Problem details:
For this exercise, copy each line of the records that contains the word "Task".

(Dataset records Opens)

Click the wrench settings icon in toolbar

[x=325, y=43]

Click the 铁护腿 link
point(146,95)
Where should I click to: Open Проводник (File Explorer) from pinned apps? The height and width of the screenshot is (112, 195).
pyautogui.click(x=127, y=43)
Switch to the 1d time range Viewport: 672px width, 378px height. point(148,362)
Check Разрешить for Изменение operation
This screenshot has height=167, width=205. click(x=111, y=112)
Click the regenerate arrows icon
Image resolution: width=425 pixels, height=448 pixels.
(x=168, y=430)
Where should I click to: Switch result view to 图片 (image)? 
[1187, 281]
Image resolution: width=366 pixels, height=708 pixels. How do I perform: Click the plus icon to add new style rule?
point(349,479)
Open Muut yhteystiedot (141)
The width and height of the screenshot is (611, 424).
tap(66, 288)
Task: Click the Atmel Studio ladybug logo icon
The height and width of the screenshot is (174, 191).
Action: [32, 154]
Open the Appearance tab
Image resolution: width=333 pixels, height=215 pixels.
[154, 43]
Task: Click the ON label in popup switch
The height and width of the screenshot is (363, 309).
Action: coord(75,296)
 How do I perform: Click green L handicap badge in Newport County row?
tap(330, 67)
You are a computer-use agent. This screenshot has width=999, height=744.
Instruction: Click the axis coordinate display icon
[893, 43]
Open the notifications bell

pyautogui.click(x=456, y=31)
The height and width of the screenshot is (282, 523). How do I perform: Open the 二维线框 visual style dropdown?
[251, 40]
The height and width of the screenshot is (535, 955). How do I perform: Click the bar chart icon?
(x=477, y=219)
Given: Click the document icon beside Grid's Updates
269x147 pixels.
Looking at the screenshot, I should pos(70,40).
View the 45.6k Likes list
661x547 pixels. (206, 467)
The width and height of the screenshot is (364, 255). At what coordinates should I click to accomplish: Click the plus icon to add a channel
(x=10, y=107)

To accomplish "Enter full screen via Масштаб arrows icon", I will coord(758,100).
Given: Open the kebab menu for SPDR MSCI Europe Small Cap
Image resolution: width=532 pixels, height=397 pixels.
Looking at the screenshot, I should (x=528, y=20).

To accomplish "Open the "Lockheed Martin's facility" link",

(Dataset records Closes)

Expected answer:
Task: Click the Atmel Studio ladybug logo icon
Task: Click the ON label in popup switch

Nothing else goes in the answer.